“G. B. Shaw: Back in Town,” a Shaw Conference at University College Dublin in Dublin, Ireland is co-sponsored by University College Dublin & the International Shaw Society.
This conference is focused on Shaw’s return to Dublin, so to speak, to revisit his Irish identity, and papers discussing his Irish qualities, interrelationships with other Irish, and contributions to Ireland would be welcomed, along with testimony to his stature in and influence on world drama, and other topics as well.
Papers (maximum of twenty minutes per talk) may be written from any critical perspective. Abstracts of approximately 300 words should be submitted to firstname.lastname@example.org for consideration, along with a c.v and brief letter of introduction, by 27 January 2012.
To apply for travel grant applications and for more information about the conference, please see the Shaw Society website here.
VISAWUS 2012 - Victorian Transnationalism: The Atlantic Legacy in the Long 19th Century, 11-13 October 2012
The Victorian Interdisciplinary Studies Association of the Western United States (VISAWUS) announces its 17th annual conference to be held 11-13 October 2012 on the campus of SUNY Plattsburgh in Plattsburgh, NY.
The focus of this year's conference is Victorian Transnationalism, with particular emphasis on the Atlantic legacy in the long 19th century. As the site of a decisive American victory in the War of 1812, Plattsburgh is a testament to the fraught history of the “special relationships” between Britain and her neighbors across the pond. The town is home to an annual re-enactment of the Battle of Plattsburgh as well as historical sites relevant for scholars of the nineteenth century. We encourage papers across all disciplines exploring various aspects of the relations among and between the UK, Canada, the US, and other nations and regions across the Americas.
Email 300-word abstracts and a 1-page CV (name on BOTH) to Genie Babb at email@example.com by 5 March 2012. For further information on the conference, visit the VISAWUS website here.

::::::::::

= Work task =
Reproduce the calls for papers above word for word, from start to finish.

= Given information =
::::::::::

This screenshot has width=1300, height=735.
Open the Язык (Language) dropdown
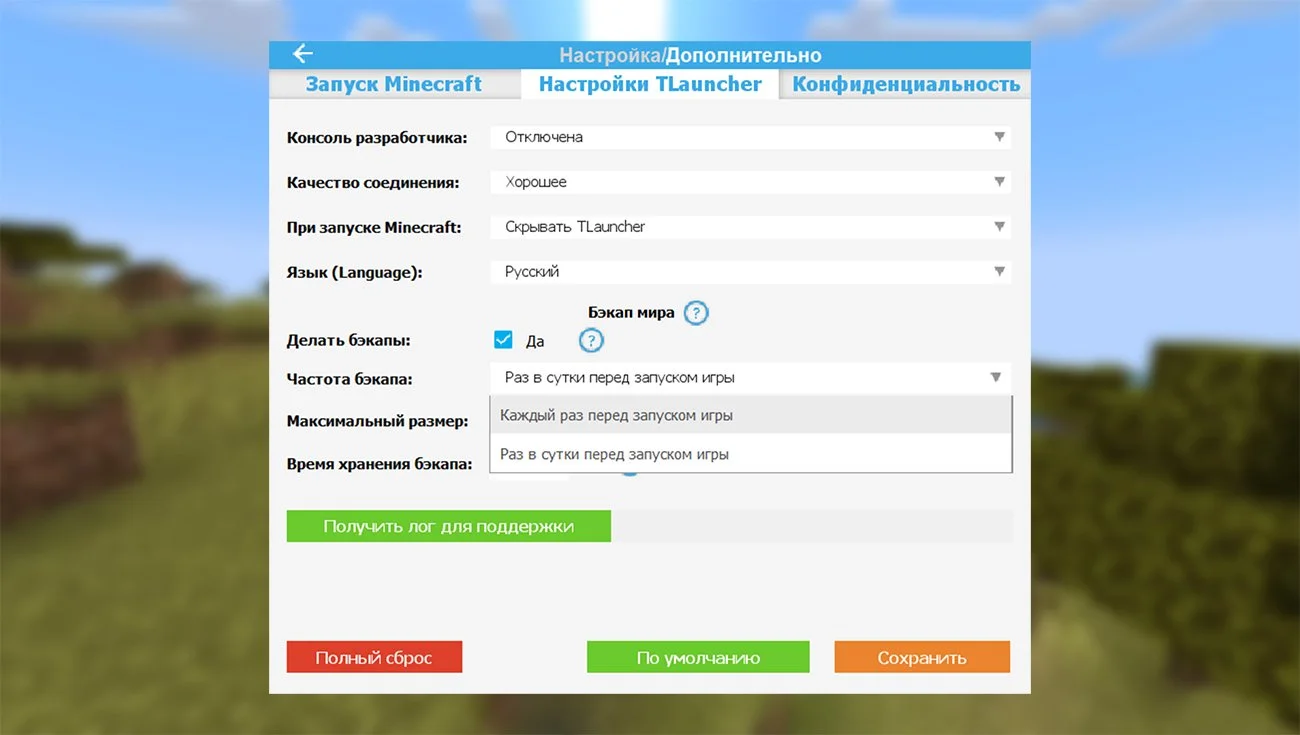750,272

::::::::::

= Answer space =
“G. B. Shaw: Back in Town,” a Shaw Conference at University College Dublin in Dublin, Ireland is co-sponsored by University College Dublin & the International Shaw Society.
This conference is focused on Shaw’s return to Dublin, so to speak, to revisit his Irish identity, and papers discussing his Irish qualities, interrelationships with other Irish, and contributions to Ireland would be welcomed, along with testimony to his stature in and influence on world drama, and other topics as well.
Papers (maximum of twenty minutes per talk) may be written from any critical perspective. Abstracts of approximately 300 words should be submitted to firstname.lastname@example.org for consideration, along with a c.v and brief letter of introduction, by 27 January 2012.
To apply for travel grant applications and for more information about the conference, please see the Shaw Society website here.
VISAWUS 2012 - Victorian Transnationalism: The Atlantic Legacy in the Long 19th Century, 11-13 October 2012
The Victorian Interdisciplinary Studies Association of the Western United States (VISAWUS) announces its 17th annual conference to be held 11-13 October 2012 on the campus of SUNY Plattsburgh in Plattsburgh, NY.
The focus of this year's conference is Victorian Transnationalism, with particular emphasis on the Atlantic legacy in the long 19th century. As the site of a decisive American victory in the War of 1812, Plattsburgh is a testament to the fraught history of the “special relationships” between Britain and her neighbors across the pond. The town is home to an annual re-enactment of the Battle of Plattsburgh as well as historical sites relevant for scholars of the nineteenth century. We encourage papers across all disciplines exploring various aspects of the relations among and between the UK, Canada, the US, and other nations and regions across the Americas.
Email 300-word abstracts and a 1-page CV (name on BOTH) to Genie Babb at email@example.com by 5 March 2012. For further information on the conference, visit the VISAWUS website here.